** Opening GIVEN RECORDS block **

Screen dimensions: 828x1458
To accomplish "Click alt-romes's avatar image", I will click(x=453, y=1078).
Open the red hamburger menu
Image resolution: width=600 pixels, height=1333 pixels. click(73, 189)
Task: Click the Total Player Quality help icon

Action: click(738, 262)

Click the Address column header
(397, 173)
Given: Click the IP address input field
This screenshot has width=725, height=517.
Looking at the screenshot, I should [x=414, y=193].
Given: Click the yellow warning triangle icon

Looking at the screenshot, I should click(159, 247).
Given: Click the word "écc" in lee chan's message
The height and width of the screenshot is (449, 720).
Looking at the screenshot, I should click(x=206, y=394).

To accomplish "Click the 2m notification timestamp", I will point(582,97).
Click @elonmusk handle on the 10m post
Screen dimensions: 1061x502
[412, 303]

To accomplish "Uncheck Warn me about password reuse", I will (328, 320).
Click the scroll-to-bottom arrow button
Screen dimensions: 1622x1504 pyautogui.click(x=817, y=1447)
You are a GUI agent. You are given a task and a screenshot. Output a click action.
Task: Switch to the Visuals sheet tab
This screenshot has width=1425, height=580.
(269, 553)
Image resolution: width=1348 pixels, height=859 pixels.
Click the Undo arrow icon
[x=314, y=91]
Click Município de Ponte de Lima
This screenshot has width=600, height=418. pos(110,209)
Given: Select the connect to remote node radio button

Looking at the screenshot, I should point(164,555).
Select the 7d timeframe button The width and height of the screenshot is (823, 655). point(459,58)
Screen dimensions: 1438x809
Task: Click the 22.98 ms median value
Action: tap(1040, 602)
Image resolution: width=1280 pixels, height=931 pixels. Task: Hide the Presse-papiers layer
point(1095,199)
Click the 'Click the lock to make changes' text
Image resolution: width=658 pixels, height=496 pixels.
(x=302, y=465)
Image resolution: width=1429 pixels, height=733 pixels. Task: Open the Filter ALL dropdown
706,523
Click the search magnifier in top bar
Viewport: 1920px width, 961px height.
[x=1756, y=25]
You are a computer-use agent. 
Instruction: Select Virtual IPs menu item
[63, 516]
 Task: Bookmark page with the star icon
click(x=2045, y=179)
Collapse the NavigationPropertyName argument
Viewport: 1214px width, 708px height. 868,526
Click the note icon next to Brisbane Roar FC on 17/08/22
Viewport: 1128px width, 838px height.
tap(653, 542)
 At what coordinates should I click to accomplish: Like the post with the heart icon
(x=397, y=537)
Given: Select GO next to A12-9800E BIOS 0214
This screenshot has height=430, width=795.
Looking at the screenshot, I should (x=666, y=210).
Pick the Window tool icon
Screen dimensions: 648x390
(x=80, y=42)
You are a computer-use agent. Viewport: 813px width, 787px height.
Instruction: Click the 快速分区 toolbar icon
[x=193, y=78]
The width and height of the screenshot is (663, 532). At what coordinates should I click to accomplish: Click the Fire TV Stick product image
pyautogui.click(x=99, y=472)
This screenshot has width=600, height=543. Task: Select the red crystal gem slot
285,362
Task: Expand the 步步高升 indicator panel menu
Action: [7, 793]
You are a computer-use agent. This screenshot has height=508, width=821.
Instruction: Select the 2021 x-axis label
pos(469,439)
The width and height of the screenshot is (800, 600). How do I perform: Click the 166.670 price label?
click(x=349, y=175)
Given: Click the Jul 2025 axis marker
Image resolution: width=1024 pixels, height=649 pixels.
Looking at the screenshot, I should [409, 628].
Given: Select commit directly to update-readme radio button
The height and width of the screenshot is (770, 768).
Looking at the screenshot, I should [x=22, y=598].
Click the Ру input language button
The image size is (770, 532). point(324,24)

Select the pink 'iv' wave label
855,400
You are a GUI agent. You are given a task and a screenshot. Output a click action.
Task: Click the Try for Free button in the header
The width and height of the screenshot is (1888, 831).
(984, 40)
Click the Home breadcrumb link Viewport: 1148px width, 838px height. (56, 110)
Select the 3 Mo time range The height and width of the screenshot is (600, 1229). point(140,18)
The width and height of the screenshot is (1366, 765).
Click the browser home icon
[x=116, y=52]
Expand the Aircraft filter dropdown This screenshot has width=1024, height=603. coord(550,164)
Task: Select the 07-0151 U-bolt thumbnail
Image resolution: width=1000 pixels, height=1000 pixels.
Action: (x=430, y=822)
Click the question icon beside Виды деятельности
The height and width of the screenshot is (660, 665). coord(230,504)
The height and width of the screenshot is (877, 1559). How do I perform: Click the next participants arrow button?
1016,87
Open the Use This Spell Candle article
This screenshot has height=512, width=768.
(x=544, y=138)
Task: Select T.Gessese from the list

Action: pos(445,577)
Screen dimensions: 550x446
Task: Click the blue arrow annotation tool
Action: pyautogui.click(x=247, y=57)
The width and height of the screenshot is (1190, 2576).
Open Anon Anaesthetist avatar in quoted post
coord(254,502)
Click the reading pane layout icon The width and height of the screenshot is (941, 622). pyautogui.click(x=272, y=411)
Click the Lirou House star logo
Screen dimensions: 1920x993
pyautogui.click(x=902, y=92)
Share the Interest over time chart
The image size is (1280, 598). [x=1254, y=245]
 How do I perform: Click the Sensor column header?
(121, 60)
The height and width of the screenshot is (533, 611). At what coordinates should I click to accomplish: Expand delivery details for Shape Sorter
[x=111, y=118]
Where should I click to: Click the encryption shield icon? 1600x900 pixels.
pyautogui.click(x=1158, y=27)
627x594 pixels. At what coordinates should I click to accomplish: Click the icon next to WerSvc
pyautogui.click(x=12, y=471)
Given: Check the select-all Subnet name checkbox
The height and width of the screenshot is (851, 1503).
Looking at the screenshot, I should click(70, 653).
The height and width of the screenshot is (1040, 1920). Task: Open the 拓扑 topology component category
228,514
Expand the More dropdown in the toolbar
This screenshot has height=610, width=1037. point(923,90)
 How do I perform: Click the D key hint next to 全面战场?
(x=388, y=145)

** Closing GIVEN RECORDS block **

TASK REQUIREMENTS
Pick every line containing the word "will" out of the material, and copy those lines.

RESULT
To accomplish "Click alt-romes's avatar image", I will click(x=453, y=1078).
To accomplish "Click the 2m notification timestamp", I will point(582,97).
To accomplish "Uncheck Warn me about password reuse", I will (328, 320).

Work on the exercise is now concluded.